[PATCH] D36580: [OpenCL] Support variable memory scope in atomic builtins

Yaxun Liu via Phabricator via cfe-commits cfe-commits at lists.llvm.org
Mon Aug 14 11:43:25 PDT 2017


yaxunl marked 4 inline comments as done.
yaxunl added inline comments.


================
Comment at: include/clang/Basic/SyncScope.h:92
+/// \brief Defines the synch scope ABI for OpenCL.
+class AtomicScopeOpenCLABI : public AtomicScopeABI {
+public:
----------------
rjmccall wrote:
> yaxunl wrote:
> > rjmccall wrote:
> > > Please correct me if I'm wrong, but I believe you don't get to define the "ABI for OpenCL" any more than I get to define the "ABI for C".  You're defining the ABI for your specific OpenCL implementation, but Clang might reasonably support other implementations with their own ABIs.  So this name is inappropriate.
> > > 
> > > Now, if I understand how SPIR works, SPIR does require some sort of stable lowering of these atomic operations in order to ensure that the resulting LLVM IR can be ingested into an arbitrary implementation.  (Ot at least that was true prior to SPIR V?)  Therefore, SPIR needs to specify a lowering for these atomic operations, and that probably includes ABI values for specific sync-scopes.  But the appropriate name for that would be the "SPIR ABI", not the "OpenCL ABI".  And, of course, you would need to be sure that you're implementing the lowering that SPIR actually wants.
> > The ABI is not intended for a specific OpenCL implementation, but for extending to other languages. For example, we have a downstream C++ based language called HCC, which may support atomic scope with an ABI different than OpenCL atomic scope ABI.
> By "ABI" you mean that it might present a different model of synchronization scopes to the source language?  Okay, that's great, and it explains a lot of things that were very murky about some of our previous conversations.
> 
> In that case, I think the appropriate design for these builtins is:
> 
>   - They don't need to be in the __builtin_opencl namespace.
>   - They *do* need to be enabled only in language modes with well-defined sync-scope models, which for now just means OpenCL. 
>   - The language mode's sync-scope model should determine everything about the scope argument, including its type.  Sema-level validation requires first determining the language's sync-scope model.
>   - There is no meaningful way to "default" the scope argument on the non-scoped builtins the way that we are now.  Instead, the scope argument should only exist for the scoped builtins.
> 
> Alternatively, if you potentially want the opencl-model builtins to be usable from non-opencl languages, the right design is for HCC to use its own set of builtins with their own type-checking rules.
> 
> In either case, I don't think it's a good idea to call this "ABI", which is associated too strongly with target-lowering concepts.  You're really talking about a source-language concept.
We could introduce __builtin_hcc_atomic_* in downstream HCC.

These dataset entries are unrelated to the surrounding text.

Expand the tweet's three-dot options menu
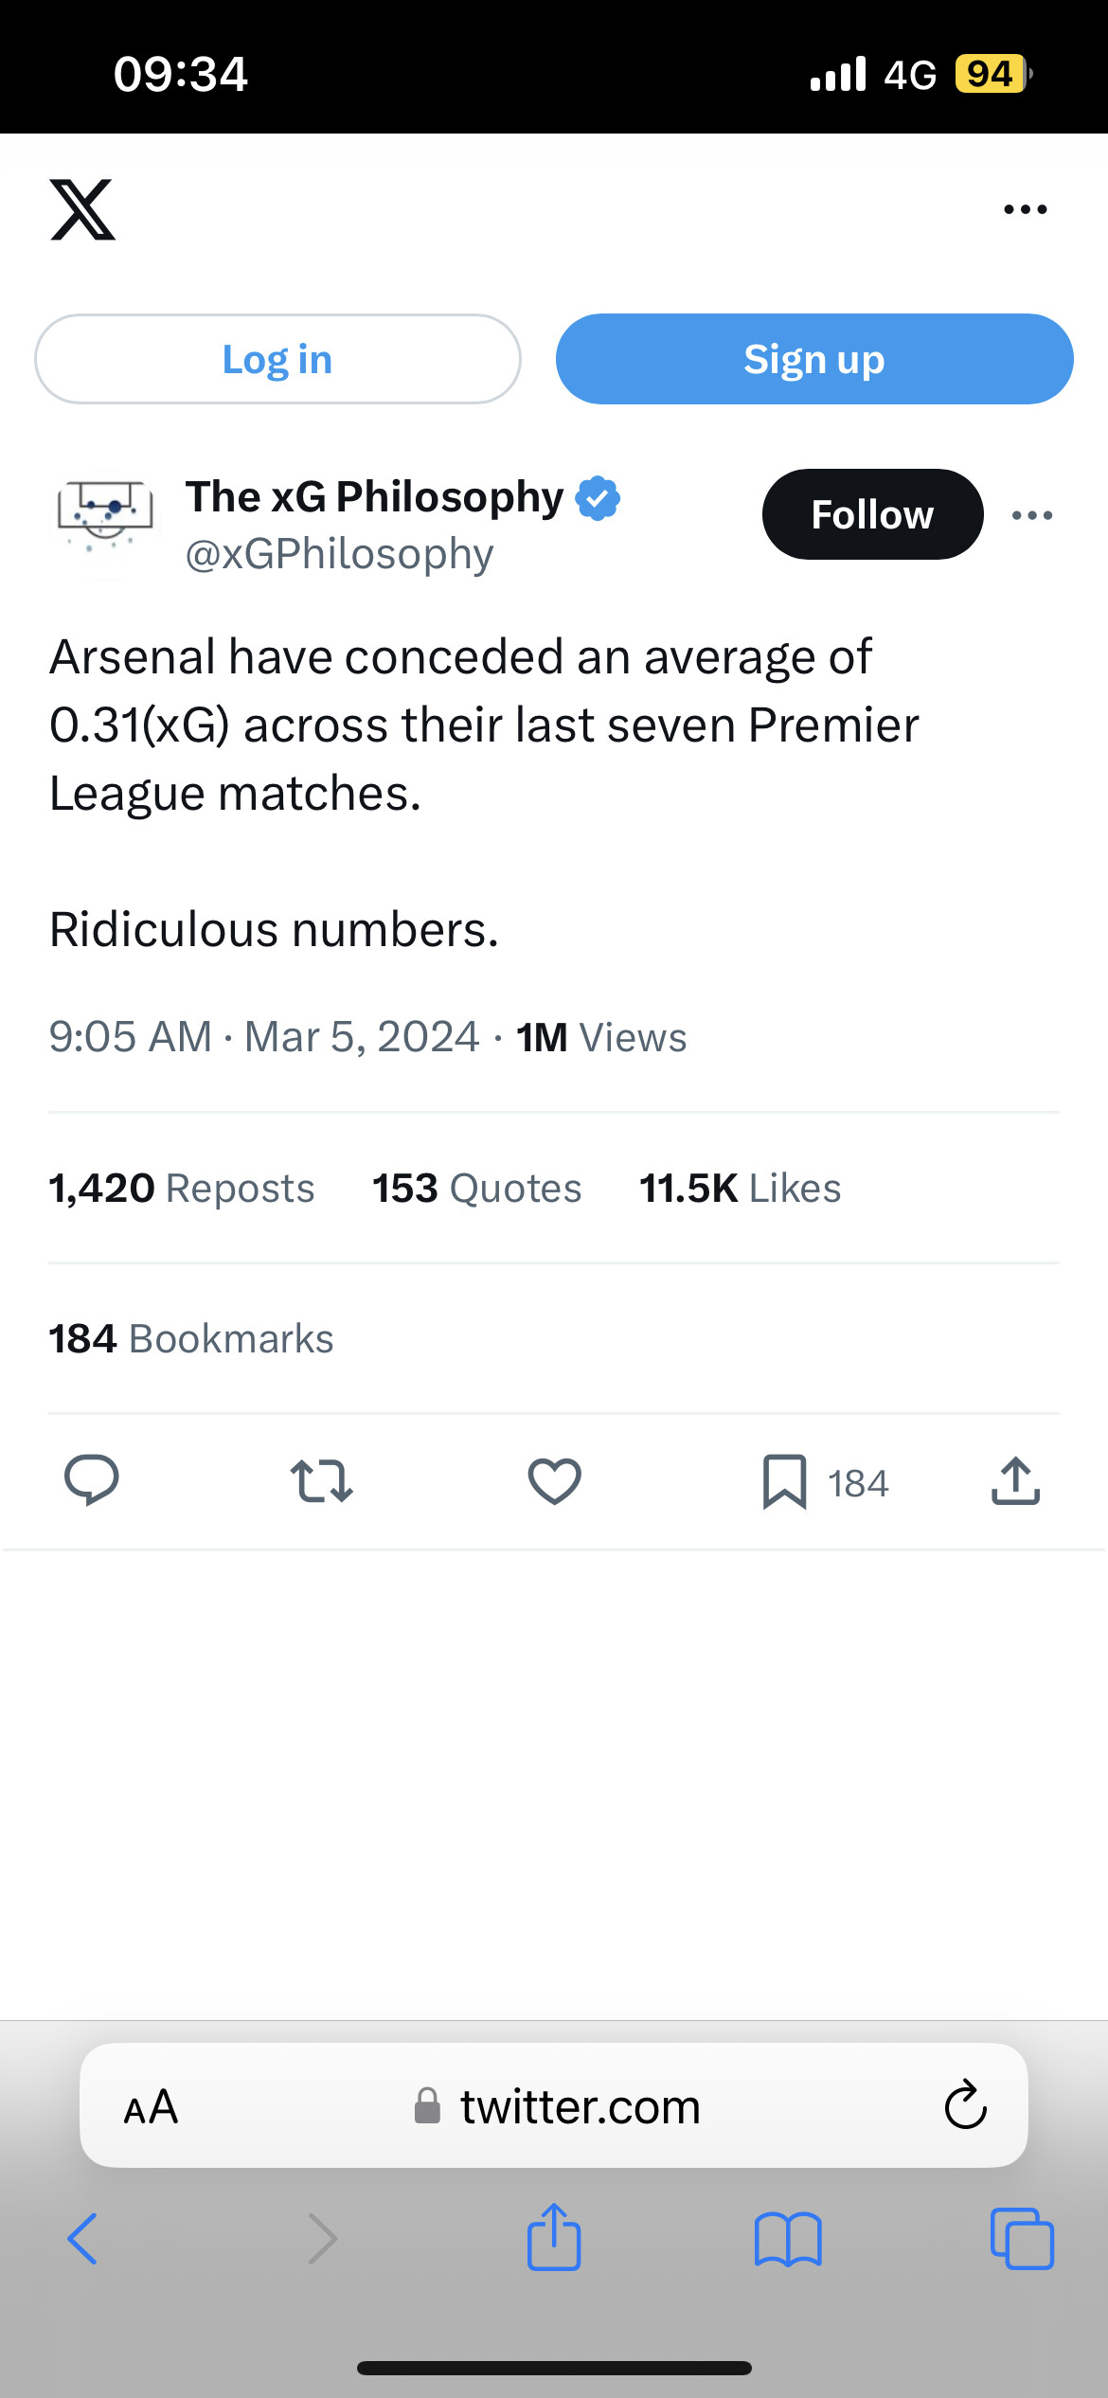The image size is (1108, 2398). click(1031, 515)
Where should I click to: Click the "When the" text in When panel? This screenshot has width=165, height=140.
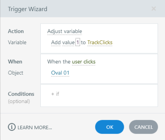(59, 62)
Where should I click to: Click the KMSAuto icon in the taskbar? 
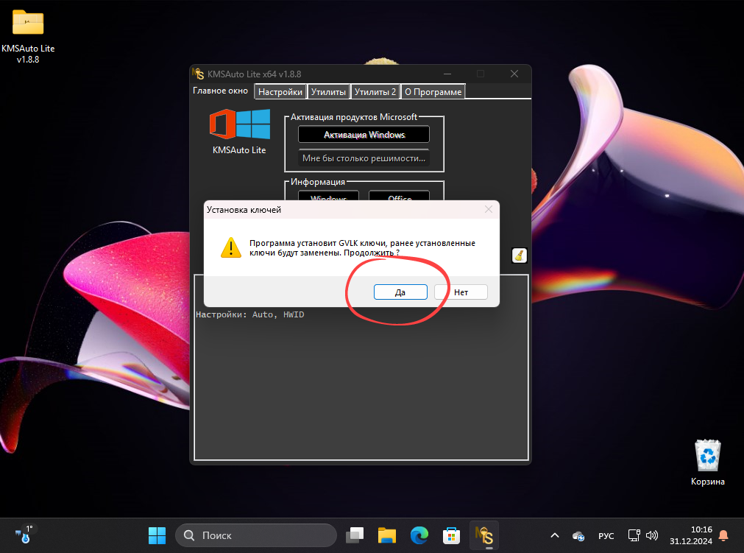pyautogui.click(x=483, y=535)
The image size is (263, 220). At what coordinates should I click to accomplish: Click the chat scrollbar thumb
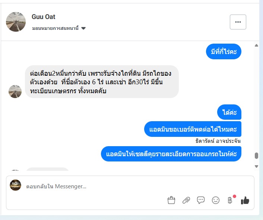[256, 156]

We need a generic approach to represent atomic scope values for different languages and associated semantic/codegen needs, and AtomicScopeABI seems generic enough to serve the purpose. It has interface for semantic checking (isValid), and the interface to map to LLVM sync scope for both constant and variable arguments. If the name is not proper, we could rename it to just `AtomicScope`.

I can remove the default atomic scope for atomic expressions without scope originally. For them I just emit LLVM atomic instructions with default LLVM synch scope.